▼

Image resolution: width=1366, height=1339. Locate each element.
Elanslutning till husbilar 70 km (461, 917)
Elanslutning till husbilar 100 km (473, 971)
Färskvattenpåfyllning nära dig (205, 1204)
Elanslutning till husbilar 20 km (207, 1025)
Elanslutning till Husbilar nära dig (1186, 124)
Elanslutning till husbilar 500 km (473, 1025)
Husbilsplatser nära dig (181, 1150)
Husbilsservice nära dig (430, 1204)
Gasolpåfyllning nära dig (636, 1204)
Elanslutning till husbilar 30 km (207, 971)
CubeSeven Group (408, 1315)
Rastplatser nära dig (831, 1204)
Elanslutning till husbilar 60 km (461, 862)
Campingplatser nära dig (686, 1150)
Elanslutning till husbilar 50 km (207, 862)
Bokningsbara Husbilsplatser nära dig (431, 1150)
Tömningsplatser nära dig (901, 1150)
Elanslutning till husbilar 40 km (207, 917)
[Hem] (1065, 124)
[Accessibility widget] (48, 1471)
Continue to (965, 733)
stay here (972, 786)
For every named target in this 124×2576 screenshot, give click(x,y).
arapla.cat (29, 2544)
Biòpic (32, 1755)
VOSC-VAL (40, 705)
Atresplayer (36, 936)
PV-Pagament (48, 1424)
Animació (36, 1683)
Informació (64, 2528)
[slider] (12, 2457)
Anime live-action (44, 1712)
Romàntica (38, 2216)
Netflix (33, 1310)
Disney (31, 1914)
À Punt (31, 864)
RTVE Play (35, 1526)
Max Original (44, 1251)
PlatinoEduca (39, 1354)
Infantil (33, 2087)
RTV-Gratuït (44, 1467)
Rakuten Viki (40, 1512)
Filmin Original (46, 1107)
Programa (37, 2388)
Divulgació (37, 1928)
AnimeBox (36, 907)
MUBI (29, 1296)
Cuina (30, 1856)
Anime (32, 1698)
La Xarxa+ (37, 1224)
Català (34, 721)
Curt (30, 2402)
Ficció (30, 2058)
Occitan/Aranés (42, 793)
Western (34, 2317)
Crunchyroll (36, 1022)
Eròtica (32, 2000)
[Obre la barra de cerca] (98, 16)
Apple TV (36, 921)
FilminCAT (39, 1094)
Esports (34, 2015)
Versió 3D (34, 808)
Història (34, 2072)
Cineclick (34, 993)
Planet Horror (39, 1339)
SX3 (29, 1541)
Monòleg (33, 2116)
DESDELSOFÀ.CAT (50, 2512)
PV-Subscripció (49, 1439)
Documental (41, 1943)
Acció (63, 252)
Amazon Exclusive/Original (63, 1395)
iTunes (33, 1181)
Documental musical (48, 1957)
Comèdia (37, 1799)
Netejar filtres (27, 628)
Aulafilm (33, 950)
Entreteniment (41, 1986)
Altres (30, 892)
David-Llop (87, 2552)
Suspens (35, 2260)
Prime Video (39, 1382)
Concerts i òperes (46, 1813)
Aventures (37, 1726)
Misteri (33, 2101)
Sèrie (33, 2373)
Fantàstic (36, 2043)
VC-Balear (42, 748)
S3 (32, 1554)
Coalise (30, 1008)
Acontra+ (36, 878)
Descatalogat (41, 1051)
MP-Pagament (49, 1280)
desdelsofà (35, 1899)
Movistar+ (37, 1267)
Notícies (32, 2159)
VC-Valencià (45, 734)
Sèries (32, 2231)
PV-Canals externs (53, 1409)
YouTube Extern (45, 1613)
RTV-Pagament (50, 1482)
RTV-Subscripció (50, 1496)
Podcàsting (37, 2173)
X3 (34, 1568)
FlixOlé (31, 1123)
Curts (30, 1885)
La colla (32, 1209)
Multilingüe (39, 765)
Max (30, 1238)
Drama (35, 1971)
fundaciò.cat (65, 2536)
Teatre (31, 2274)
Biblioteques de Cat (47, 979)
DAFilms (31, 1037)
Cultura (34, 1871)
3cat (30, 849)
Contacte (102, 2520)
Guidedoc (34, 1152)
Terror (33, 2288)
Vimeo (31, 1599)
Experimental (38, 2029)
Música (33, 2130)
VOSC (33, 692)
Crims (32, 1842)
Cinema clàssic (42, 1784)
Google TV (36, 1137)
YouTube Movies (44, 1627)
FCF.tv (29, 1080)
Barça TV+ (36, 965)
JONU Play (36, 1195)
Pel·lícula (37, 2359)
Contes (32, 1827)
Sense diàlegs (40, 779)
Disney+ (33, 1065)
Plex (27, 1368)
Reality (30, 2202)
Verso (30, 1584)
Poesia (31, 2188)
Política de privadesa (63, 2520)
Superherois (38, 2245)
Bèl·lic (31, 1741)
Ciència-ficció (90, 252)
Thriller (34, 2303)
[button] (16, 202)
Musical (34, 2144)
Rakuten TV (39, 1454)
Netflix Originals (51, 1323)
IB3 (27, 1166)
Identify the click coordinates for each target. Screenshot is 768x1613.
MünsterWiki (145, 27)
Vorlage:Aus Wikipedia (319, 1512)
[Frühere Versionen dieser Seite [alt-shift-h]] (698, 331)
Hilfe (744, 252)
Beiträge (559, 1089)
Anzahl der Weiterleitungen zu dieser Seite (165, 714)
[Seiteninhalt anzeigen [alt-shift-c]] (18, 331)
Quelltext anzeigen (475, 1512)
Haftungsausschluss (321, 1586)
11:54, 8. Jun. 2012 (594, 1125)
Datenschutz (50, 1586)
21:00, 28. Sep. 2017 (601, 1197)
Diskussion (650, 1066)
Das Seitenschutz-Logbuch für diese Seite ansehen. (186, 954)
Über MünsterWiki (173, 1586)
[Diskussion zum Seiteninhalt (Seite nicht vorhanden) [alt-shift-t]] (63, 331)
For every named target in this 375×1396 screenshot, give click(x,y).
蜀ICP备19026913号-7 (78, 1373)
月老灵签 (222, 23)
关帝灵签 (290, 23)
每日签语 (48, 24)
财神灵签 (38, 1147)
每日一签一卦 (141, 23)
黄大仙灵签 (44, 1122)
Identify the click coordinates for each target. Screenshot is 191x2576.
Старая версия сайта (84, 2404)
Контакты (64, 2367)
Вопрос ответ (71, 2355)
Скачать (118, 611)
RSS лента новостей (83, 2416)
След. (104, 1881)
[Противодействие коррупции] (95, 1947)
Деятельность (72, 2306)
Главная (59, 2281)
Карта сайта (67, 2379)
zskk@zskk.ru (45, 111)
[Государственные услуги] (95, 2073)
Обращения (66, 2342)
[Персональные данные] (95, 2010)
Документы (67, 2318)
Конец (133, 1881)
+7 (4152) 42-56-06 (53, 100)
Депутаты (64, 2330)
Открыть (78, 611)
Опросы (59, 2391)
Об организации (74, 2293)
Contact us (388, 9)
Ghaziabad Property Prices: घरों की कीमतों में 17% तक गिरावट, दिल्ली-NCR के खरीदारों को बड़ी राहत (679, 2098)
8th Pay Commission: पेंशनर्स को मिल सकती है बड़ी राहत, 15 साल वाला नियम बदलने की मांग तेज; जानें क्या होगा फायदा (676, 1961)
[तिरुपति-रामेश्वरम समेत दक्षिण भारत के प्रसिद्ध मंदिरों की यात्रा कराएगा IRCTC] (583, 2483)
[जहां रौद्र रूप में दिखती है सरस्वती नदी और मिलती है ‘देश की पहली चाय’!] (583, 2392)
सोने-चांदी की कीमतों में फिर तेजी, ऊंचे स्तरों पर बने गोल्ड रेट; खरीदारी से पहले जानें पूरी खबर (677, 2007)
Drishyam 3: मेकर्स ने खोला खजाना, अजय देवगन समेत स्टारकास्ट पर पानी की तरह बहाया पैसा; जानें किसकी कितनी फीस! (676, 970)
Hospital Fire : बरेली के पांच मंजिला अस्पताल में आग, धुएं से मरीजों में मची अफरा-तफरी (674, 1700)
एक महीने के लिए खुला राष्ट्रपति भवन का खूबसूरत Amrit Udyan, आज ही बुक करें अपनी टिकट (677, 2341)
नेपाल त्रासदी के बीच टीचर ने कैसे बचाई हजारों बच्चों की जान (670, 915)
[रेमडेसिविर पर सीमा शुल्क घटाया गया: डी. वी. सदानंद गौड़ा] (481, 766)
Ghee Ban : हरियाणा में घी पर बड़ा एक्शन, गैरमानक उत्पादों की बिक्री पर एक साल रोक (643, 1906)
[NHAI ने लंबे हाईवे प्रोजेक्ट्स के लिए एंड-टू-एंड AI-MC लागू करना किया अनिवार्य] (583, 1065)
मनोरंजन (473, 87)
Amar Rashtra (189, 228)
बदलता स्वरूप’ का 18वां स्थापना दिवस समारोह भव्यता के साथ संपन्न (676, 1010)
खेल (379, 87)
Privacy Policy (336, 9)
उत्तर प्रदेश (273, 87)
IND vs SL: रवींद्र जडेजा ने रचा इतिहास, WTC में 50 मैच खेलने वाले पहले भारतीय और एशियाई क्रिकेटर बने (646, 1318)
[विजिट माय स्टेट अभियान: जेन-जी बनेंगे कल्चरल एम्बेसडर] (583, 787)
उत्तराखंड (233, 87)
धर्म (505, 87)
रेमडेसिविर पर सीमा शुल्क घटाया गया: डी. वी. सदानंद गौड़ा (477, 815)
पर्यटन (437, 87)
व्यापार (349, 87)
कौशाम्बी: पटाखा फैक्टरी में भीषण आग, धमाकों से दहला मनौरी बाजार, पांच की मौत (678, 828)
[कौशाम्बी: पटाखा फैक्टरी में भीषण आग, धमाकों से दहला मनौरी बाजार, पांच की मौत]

▲

■ Brief: Lines containing the word "shift": how many are there in the data above? Reply with only that number.

■ Written solution: 3